For most Americans, the word “settlement” conjures up images of the Old West, of a small outpost with a post office, general store and a saloon. A dot on the map. A threat to no one.
The settlements in the West Bank of Palestine, however, are quite another story. Dotted across the territory occupied by Israel after the 1967 Middle East War and not recognized as legal by any international body, the settlements are developments of 5,000 to 30,000 Israeli citizens. While many look like the gated communities of South Florida or Southern California, others are concrete high-rise cities rising out of the desert floor where there are thousands of homes, stores and even industrial parks. No Little House on the Prairie here.
Some settlements, like the Ulpana expansion of Beit El, which is being evacuated this summer, under protest, at the behest of the Israeli Supreme Court, are built on private Palestinian land. All, however, are built on lands that have been owned and farmed by Palestinians for hundreds, if not thousands, of years.
Typically the settlements are built on higher ground, towering over the Arab villages around them and from which they take land when they wish to expand. These actions have been justified by the declaration of the lands as “Area C” under the Oslo agreements. The agreements, which were meant to be a five-year temporary solution when forged in the 1990s, are still in effect and give the Israeli military full authority over the occupied territories and the right to expropriate land and destroy Palestinian homes, fields and buildings as desired, virtually without challenge.
A visit to Kefr Al Dik, a village 20 miles west of Tel Aviv, provides a glimpse into the meaning of settlements and occupation. It lies at the foot of the hill occupied by the Arial settlement. Without a modern drainage system, Arial’s waste flows untreated into the streams upon which Kefr Al Dik traditionally relied for water for its homes and olive groves. All the water in the West Bank is under the control of the Israeli military. Arial is granted a ration of 200 liters a day per citizen; Kefr Al Dik is granted 30 per resident each day.
When I was there recently, the town had been notified that the Israeli military was taking another 30,000 acres for settlement expansion, and the children of my host had arrived home the previous week to find dozens of soldiers guarding the bulldozer that was in the process of demolishing the water well and shelter adjacent to the family olive grove.
As heart-wrenching as such stories are, the issue of the settlements goes far beyond personal tragedy. The settlements are not random.

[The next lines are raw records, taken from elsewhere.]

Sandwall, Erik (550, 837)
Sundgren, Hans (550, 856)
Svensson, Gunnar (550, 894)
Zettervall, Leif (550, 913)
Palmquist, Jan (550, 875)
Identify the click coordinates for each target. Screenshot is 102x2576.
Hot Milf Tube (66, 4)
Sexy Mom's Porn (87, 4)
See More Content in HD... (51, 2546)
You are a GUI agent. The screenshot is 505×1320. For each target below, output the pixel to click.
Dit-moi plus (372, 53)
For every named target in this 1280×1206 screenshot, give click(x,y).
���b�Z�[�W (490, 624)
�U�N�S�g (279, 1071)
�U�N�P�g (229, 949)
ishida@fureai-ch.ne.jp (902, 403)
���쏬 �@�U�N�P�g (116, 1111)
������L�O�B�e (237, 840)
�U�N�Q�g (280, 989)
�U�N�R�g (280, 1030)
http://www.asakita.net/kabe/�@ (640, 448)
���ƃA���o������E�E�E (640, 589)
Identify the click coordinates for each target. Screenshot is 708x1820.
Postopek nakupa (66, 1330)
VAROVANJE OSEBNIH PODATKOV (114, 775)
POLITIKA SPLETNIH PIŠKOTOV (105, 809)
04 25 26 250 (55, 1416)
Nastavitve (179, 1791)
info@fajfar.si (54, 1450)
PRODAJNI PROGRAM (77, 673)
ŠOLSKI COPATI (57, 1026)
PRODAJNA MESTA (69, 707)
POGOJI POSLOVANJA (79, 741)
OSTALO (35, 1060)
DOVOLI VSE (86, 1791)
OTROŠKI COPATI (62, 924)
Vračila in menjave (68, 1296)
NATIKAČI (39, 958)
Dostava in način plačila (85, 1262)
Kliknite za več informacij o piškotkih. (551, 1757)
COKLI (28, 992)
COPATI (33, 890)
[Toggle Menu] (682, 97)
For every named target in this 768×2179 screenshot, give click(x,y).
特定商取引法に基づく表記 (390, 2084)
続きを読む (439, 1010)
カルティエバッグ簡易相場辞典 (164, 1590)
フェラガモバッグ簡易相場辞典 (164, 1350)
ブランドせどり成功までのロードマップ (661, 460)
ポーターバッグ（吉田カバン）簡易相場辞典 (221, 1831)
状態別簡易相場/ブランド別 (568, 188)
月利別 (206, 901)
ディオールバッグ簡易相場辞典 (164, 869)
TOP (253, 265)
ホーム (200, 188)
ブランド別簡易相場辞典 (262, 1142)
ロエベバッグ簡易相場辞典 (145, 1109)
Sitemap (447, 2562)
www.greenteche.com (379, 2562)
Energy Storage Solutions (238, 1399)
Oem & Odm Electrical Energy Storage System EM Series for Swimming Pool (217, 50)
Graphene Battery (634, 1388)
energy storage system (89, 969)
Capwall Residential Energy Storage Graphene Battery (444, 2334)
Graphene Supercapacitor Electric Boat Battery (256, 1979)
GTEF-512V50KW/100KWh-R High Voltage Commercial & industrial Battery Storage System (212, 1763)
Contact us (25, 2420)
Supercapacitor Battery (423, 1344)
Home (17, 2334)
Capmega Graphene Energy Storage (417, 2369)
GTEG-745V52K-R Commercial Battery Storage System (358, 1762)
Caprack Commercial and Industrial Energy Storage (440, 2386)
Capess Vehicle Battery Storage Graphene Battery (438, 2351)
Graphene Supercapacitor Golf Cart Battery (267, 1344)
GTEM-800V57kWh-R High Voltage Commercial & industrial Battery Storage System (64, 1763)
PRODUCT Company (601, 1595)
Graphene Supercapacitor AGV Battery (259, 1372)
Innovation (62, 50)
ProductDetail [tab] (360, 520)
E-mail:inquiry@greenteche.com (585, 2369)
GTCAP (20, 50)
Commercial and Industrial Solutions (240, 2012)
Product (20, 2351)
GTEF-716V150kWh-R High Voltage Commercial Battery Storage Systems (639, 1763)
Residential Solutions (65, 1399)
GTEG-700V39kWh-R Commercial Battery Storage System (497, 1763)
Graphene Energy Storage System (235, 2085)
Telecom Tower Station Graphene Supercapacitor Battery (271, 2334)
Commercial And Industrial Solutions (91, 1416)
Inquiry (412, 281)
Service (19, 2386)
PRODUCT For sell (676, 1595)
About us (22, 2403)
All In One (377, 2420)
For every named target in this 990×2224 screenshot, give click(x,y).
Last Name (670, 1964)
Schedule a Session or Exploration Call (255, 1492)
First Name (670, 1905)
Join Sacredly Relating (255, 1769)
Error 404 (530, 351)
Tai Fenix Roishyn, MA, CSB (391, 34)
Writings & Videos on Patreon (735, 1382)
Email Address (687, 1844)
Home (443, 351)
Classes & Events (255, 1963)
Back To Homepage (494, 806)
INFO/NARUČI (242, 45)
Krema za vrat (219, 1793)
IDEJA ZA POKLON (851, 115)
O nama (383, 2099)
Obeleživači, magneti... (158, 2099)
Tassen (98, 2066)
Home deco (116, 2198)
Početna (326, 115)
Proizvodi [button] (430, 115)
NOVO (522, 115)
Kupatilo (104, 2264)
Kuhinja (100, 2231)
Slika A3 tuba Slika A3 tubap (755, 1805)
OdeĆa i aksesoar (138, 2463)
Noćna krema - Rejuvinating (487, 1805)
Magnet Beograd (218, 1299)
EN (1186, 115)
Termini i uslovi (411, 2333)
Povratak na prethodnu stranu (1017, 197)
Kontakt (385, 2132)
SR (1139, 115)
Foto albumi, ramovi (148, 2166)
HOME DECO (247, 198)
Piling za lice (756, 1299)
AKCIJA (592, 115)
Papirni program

They surround Arab villages on all sides, separating village from village and all of the Palestinian land from any external border. If the settlements continue or, more to the point, are not removed, there will be no possibility of a contiguous state.
Moreover, one can imagine from looking at the map of settlements that what Prime Minister Benjamin Netanyahu has in mind for his “unilateral Palestinian state” is a fragmented set of Palestinian settlements connected by underground roads and all bordered by the state of Israel.
Kind of like what we in the U.S. did to the Native Americans.
However, this is not the 19th century, there is an international human rights community and Israel is not surrounded by two oceans but by numerous Arab states that, in the midst of their own struggle toward democracy, are not likely to see the creation of a internal client state whose borders, water and trade are controlled by Israel as a just or friendly move.
We as Americans have a great deal at stake in the fate of the settlements and Israel. The “apocalyptics” may welcome the inevitable conflagration that would likely follow a lopsided resolution of the Israel/Palestinian question. The rest of us, those who value life, peace and the justice upon which peace must be based, have a responsibility to press for a better resolution.
Marilyn Katz is the president of MK Communications in Chicago. She is a member of the national steering committee of J Street, which describes itself as a pro-Israel organization that supports a Palestinian state.